Artificial intelligence(AI) is redefining the software industry as we know it. From improving the intelligence of mainstream technologies such as databases to driving new technology trends such as bots, AI is becoming a foundational piece of the new generation of software technologies. One area that I am particularly intrigued about the potential of AI is software testing.
If we oversimplify our view of the software building process, we can identify two main groups: creation and testing. From those two groups, I believe the current stage of AI technologies have the opportunity to drastically improve software testing and make it more intelligent. From the AI standpoint, software creation require capabilities such as creativity, intuition or imagination that are still in very early stages in AI technologies. Software testing, however, is mostly driven by th ecreation adn execution of data driven rules. That’s precisely the type of scenarios that can immediately benefit from AI technologies in its current form.
How can AI Improve Software Testing?
If we try to dissect software testing processes today, we can argue that is hasn’t changed tremendously in the last 20 years. Despite the rapid changes in software technology, the software testing methodologies haven’t evolved that much.
From a conceptual standpoint, software testing processes are based on defining a set of rules that validate well-known uses cases on a specific software solutions. I know I am oversimplifying a bit but almost every testing methodology can be modeled as a variation of that approach. The introduction of AI as a complement of a test engineer can bring some interesting benefits to those processes.

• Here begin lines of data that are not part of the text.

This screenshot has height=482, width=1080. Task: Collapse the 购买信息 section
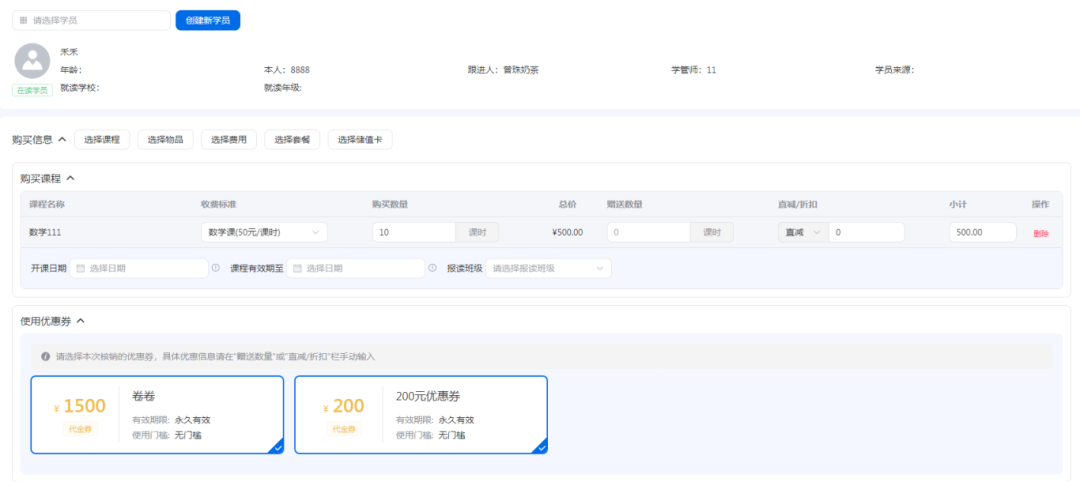tap(62, 140)
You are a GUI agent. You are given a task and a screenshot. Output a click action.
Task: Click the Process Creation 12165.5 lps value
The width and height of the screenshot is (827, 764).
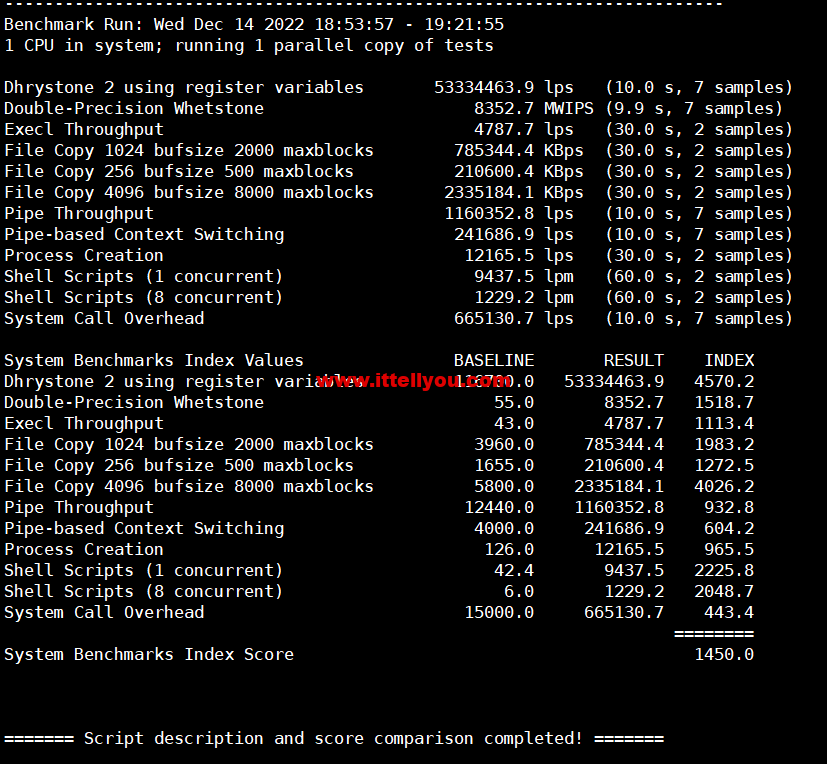pos(519,256)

Formulating New Test Cases
Software testing stacks can leverage AI to create new test cases based on an initial set of observations about the runtime behavior of the software. In this approach, testers will train AI algorithms on the expected behavior of a software solution based on an initial set of tests and runtime data points. After that, AI testing algorithms can leverage runtime information to formulate new test cases that better resemble the production behavior of the software.
Inducing Intelligent Failures
Chaos Monkey is a very popular testing methodology that causes random failures in a software system. AI technologies can improve chaos monkey models by understanding the data describing the runtime behavior of the different components of a software as well as the hidden dependencies between them.
Software Behavior Simulation
Simulation takes several AI concepts applied to software testing to a complete different level. Using AI technologies, we could create simulation models that represent the future runtime behavior of a software system based on a well defined set of scenarios.
The objective of software testing is to validate the behavior of a software solution using a well-known set of rules [test cases]. AI can use the results of tests to not only validate the functioning of a software but also gather insights and understanding about the current state of a software solution. By gaining that level of intelligent, an AI testing stack could accurately predict conditions that will cause failures in the software and recommend appropriate solutions.